The Smothering of the Smothers Brothers

This will sound like crazy talk to anyone under 30, but the Smothers Brothers were the Jon Stewart of their day: edgy, daring, and willing to speak quips to power. Their late-'60s variety show, The Smothers Brothers Comedy Hour, was replete with sex and drug references, but it was the political rabble-rousing that got the boys into trouble with CBS. Two examples: inviting a blacklisted Pete Seeger to perform a song critical of LBJ and the Vietnam War, and having Harry Belafonte sing "Don't Stop the Carnival" in front of footage from the riots at the 1968 Democratic convention. The Smothers' relationship with CBS devolved from mild acrimony to naked hostility, with the network trimming, and sometimes cutting, segments it disagreed with. The war escalated until the show, an American Idol–size ratings colossus, was canceled in 1969.

The Smothers' losing battle is chronicled in the new book Dangerously Funnyby David Bianculli, a meticulously researched account of how ideological divisions and skirmishes over creative control led to the show's demise. Bianculli's implicit argument is that CBS's censorship limited the show's potential. You could argue that's the opposite of what happened. Americans are conditioned to value free speech, and when we see things such as a media blackout in Iran, we're reminded how good we have it. But censorship is more of a creative asset to television than it is a curse.

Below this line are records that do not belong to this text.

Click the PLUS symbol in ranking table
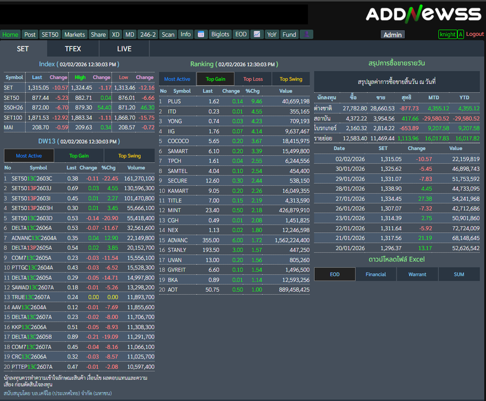The image size is (486, 401). coord(174,101)
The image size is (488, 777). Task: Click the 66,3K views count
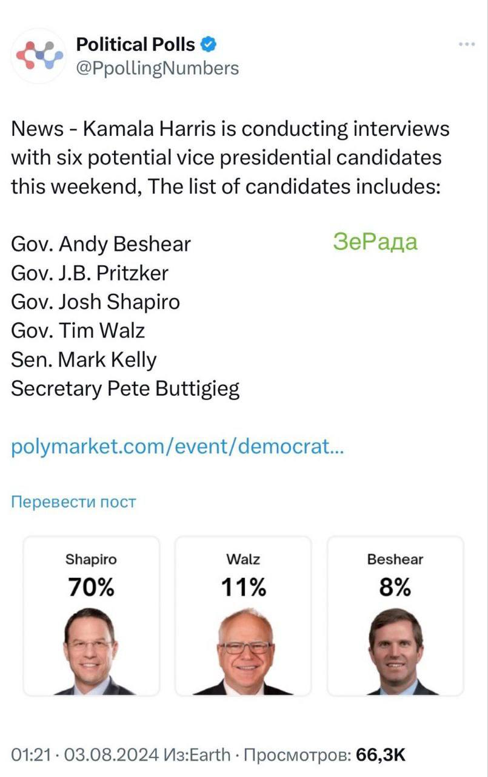click(380, 755)
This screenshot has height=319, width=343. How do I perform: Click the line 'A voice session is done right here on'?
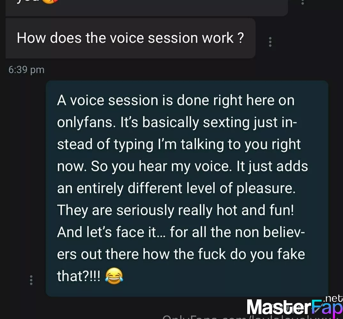pyautogui.click(x=176, y=100)
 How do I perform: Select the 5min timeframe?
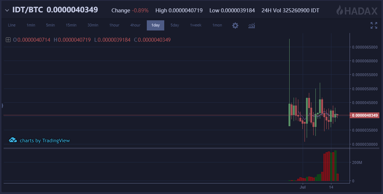[50, 25]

The complete freedom to create and distribute that is possible in music, film, and the visual arts doesn't exist in television, which is why hipsters go crazy for the latest indie band or indie movie, but no one ever talks about the hot indie TV show—because there's no such thing.

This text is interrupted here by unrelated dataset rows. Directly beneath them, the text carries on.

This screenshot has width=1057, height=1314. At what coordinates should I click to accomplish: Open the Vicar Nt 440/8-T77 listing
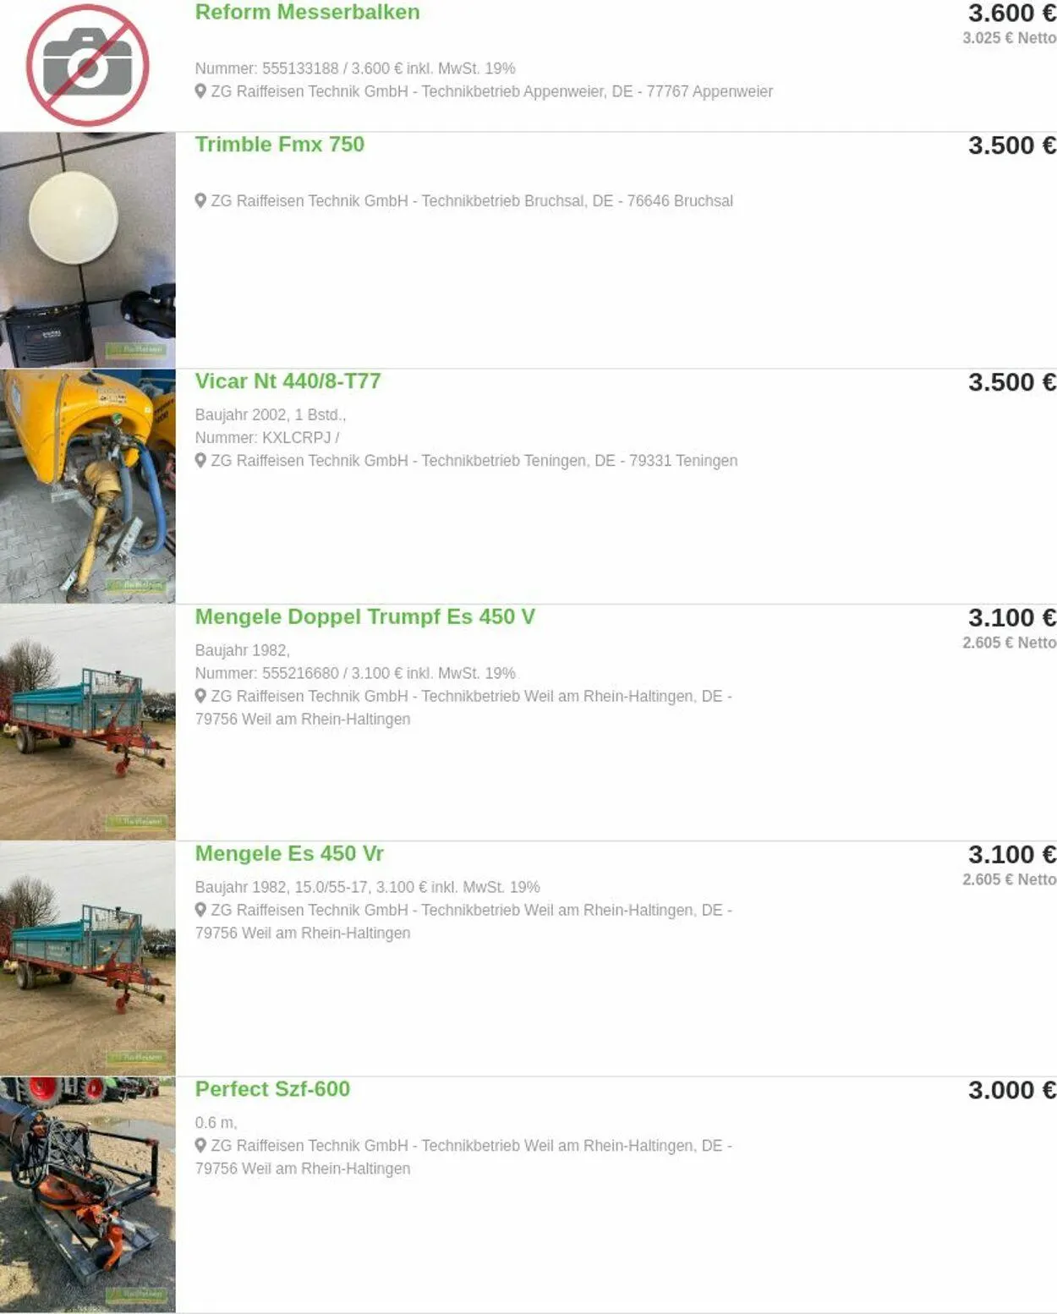[x=288, y=381]
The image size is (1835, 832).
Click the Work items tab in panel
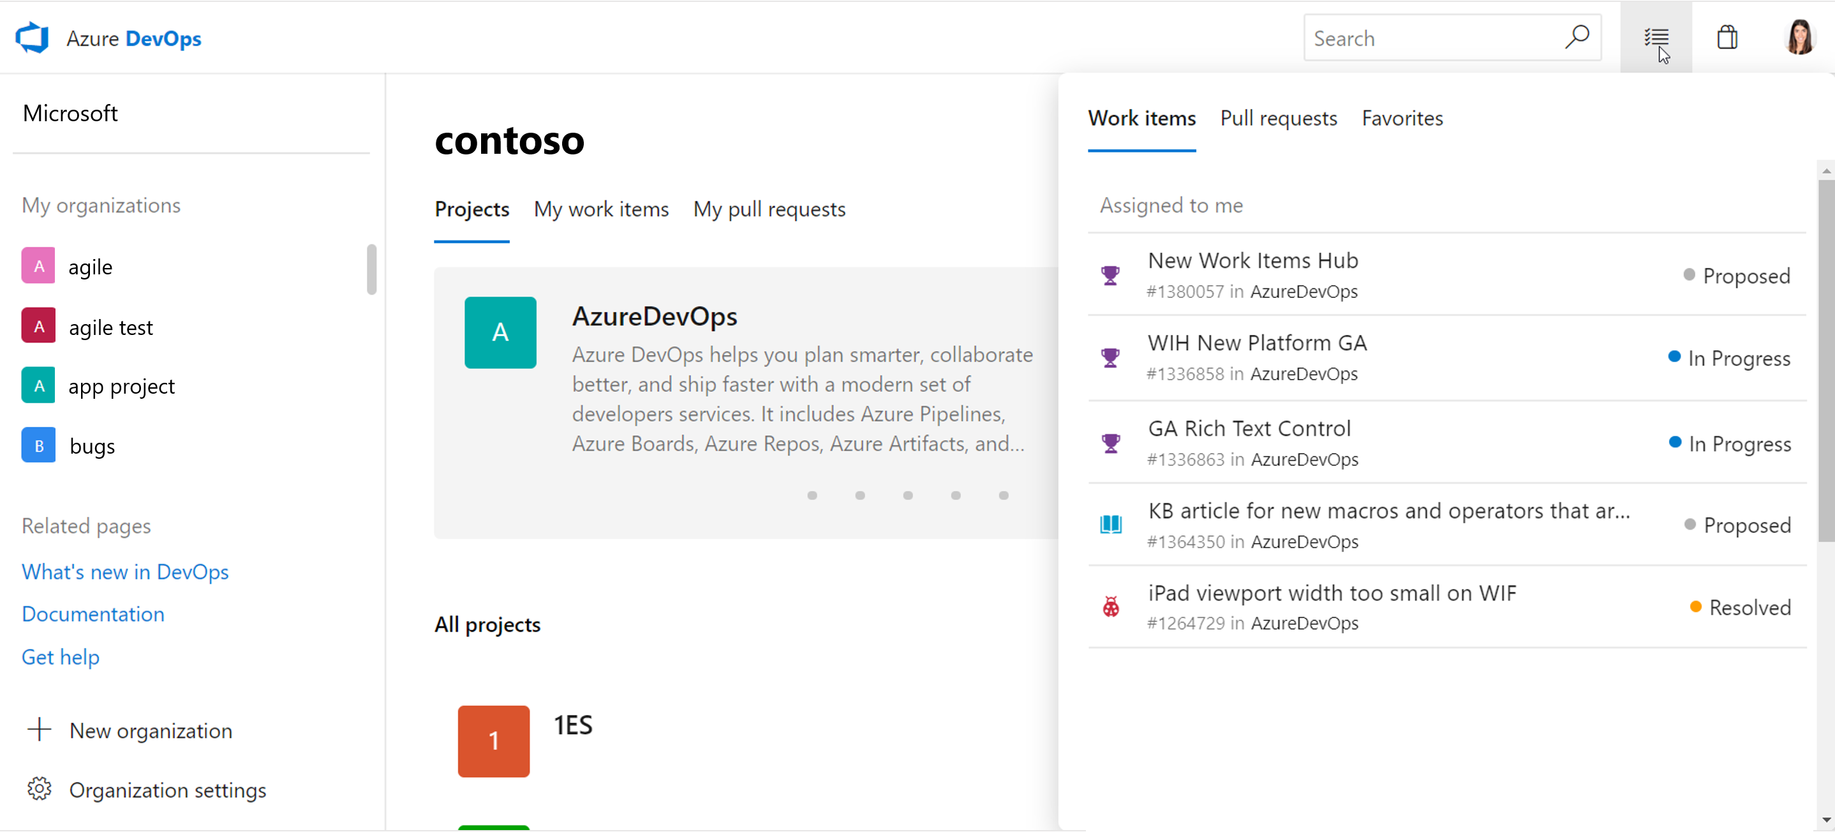point(1142,118)
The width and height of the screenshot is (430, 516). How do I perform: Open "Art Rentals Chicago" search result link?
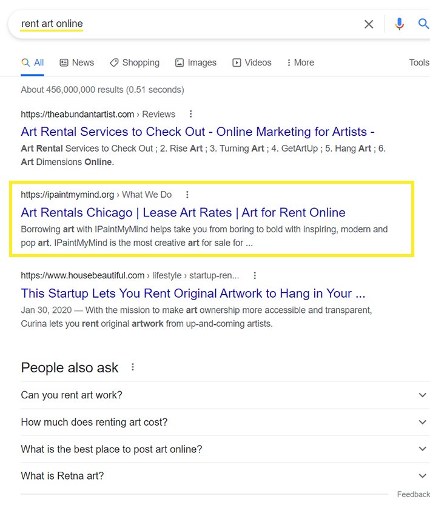(183, 213)
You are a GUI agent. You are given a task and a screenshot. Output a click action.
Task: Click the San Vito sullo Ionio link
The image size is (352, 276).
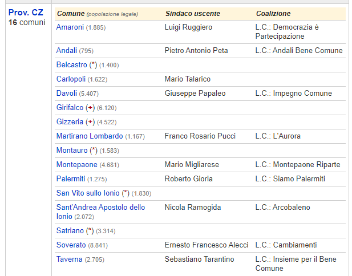(x=88, y=193)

Art, generally speaking, works best when it's constrained in some way, when it has something to work against. Even if you weren't offended by him, it's hard to argue that Adam Lambert's performance at the American Music Awards benefited from his making out with his keyboardist. Some of TV's funniest moments grew out of the need to meet network standards. When Saturday Night Live debuted "D--k in a Box" in 2006, NBC made a then-unheard-of choice to make the uncensored version available on the Web. "The most interesting thing," SNL's Seth Meyers said later, "is that it's actually not funnier uncensored." Cable may get away with more than the networks do, but the bowdlerized versions of The Sopranos, Sex and the City, and even Dexterprove that the sex and violence aren't integral to the storytelling. The same might have been true of The Smothers Brothers Comedy Hour. Without CBS's meddling, the show might have been more in your face but not necessarily more daring or thought-provoking. Bianculli asks what the show would have looked like if the Smothers Brothers had been given free rein. The more interesting question is what the show would have looked like if they hadn't struggled mightily to color inside the lines.